Я устала. Предыдущей ночью не спала – не получилось. Выйдя на площадь, я ощутила прилив бодрости, однако он быстро иссяк. Вокруг было очень много студентов, все они притихли. В утреннем свете перед Вратами небесного спокойствия, перед выходом на площадь подняли китайский флаг. Из громкоговорителей, расставленных повсюду, зазвучал национальный гимн. Все, кто находился на площади, замерли, встали по стойке смирно, отдали салют. Полицейские и простые граждане по периметру, студенты в центральной части – те самые студенты, которых объявили предателями национальных интересов, – все мы тоже салютовали, причем совершенно искренне, хотя радости более не испытывали, одно лишь торжественное уважение. То был краткий, но драгоценный миг единства. Он оказался скоротечным.

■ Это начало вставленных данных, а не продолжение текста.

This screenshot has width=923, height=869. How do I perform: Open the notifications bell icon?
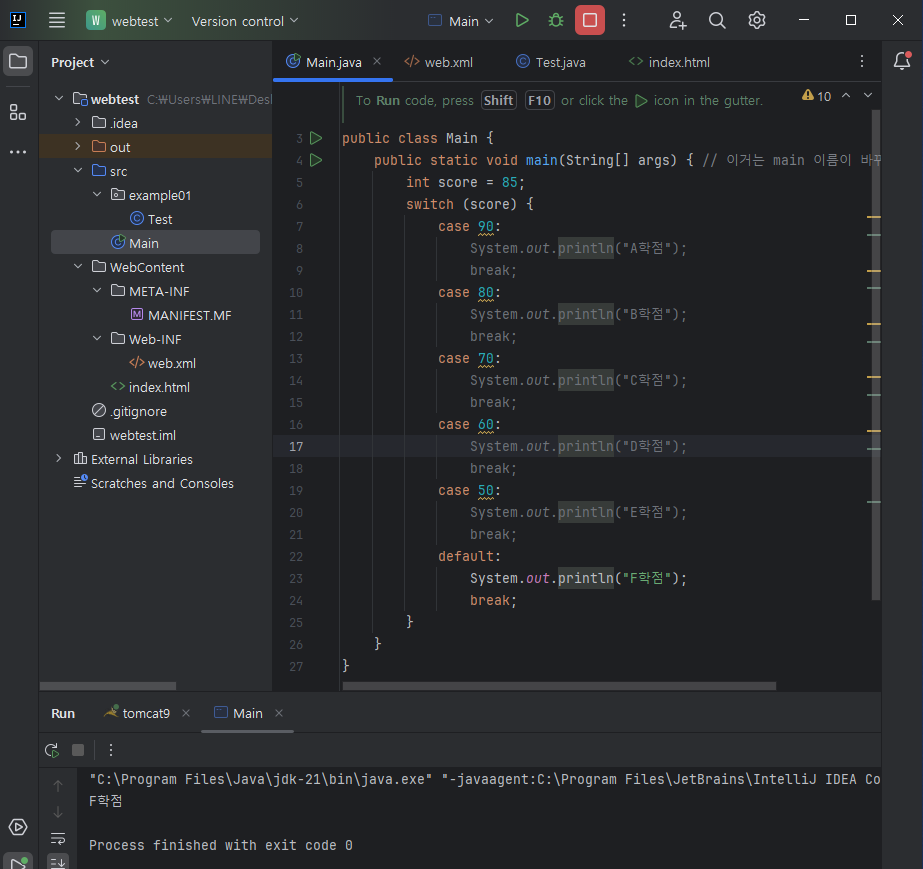pyautogui.click(x=902, y=61)
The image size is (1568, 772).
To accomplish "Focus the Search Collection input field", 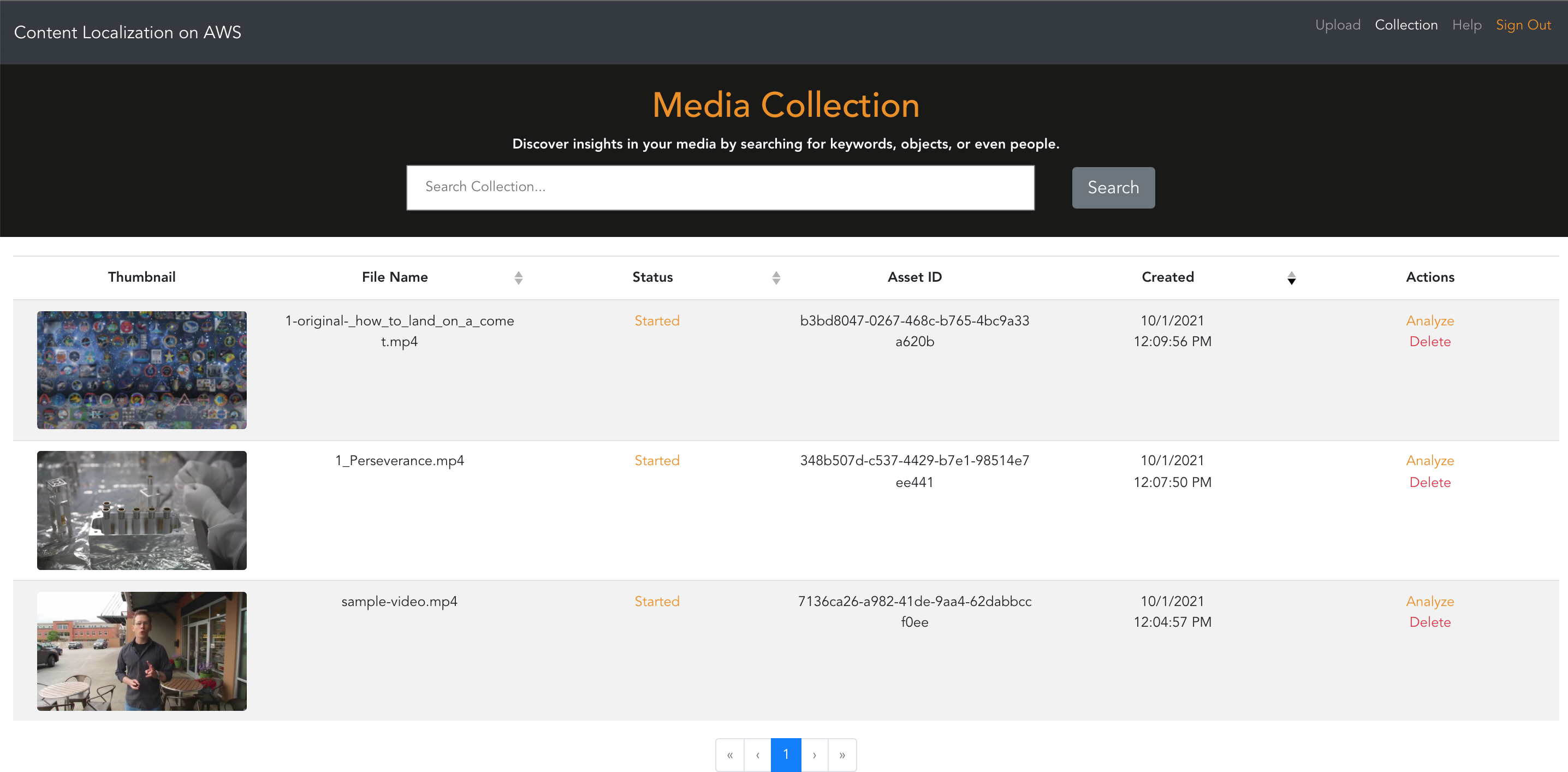I will (x=720, y=187).
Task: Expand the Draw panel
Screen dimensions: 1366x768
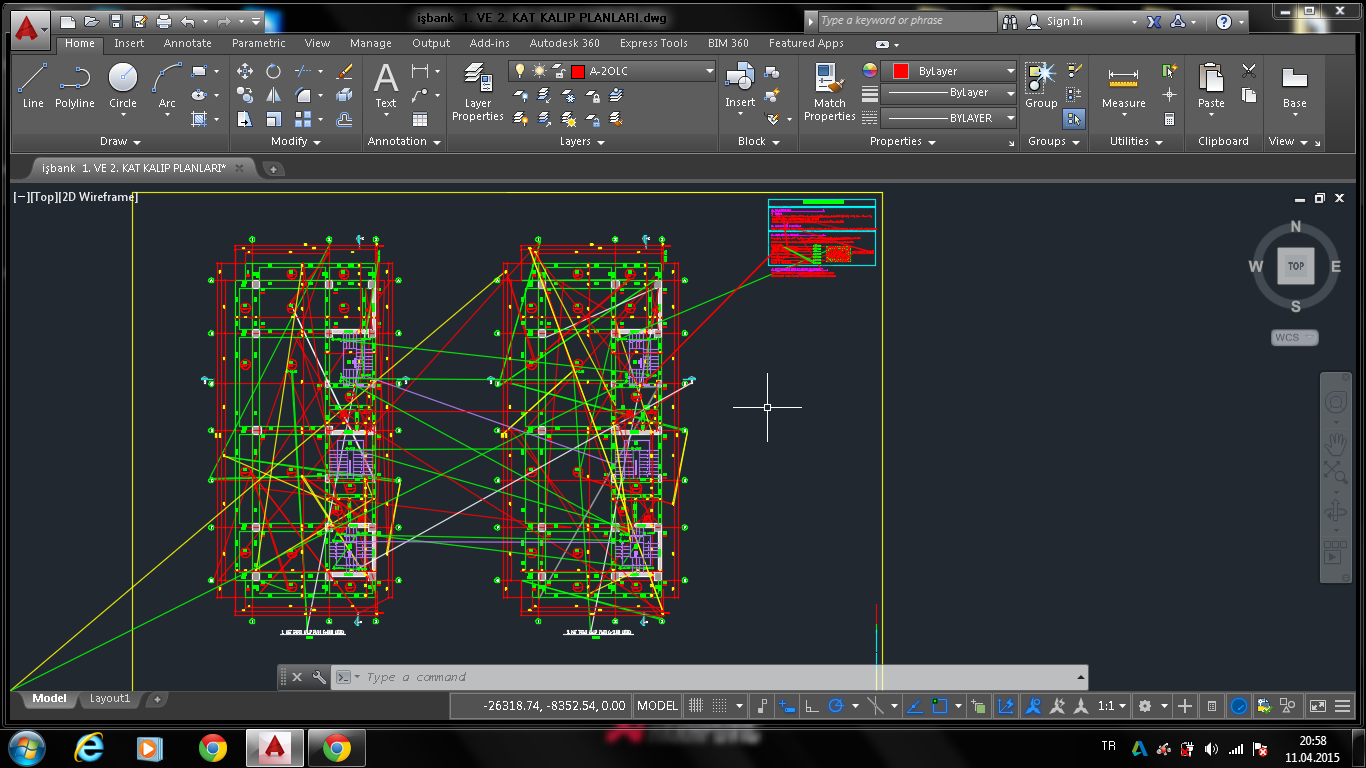Action: point(121,142)
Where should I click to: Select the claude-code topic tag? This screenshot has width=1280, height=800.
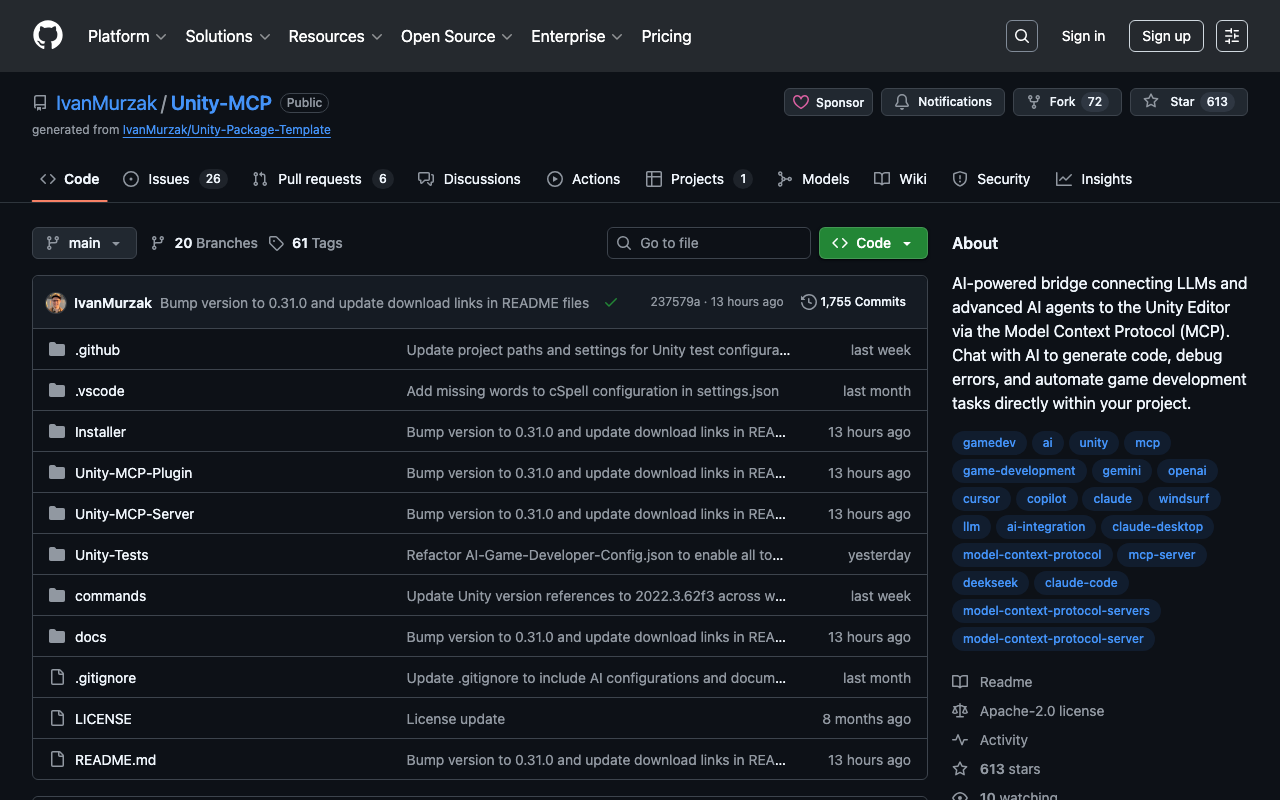click(1081, 582)
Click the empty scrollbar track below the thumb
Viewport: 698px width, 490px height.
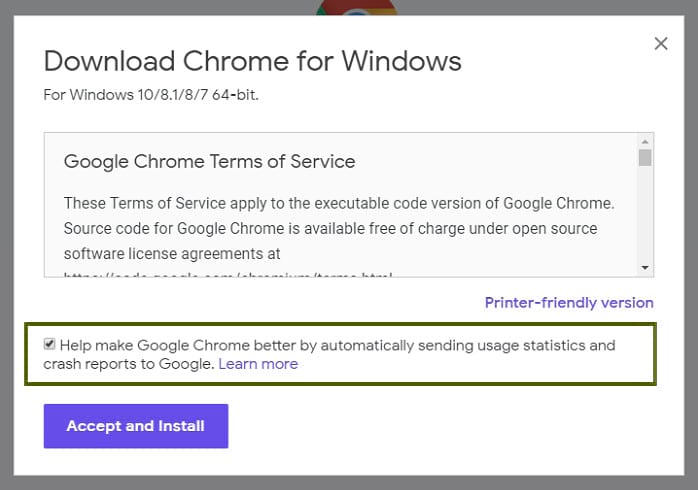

В летнем утреннем воздухе висела легкая дымка. Народу было очень много. Я пробралась к памятнику народным героям, но не увидела там ни одного знакомого лица. В предыдущие дни ты мог быть один – это не имело никакого значения. Тебя тут же подзывали к себе студенты других университетов, приглашали разделить с ними трапезу. Сейчас дух братства улетучился. Я немного побродила, пока дымка развеялась окончательно. Мимолетно вспомнила про Цзиня. Вдруг мы случайно встретимся? Здесь ли он? Я была почти уверена, что нет. Он давно уже отделился от движения, если вообще когда-то был его частью. Раньше я его жалела за то, что он так и не проникся духом солидарности. Но в тот момент я ему завидовала – а в желудке разрастался холодный ком дурных предчувствий. Я завидовала всем, кто остался дома, в тепле и безопасности.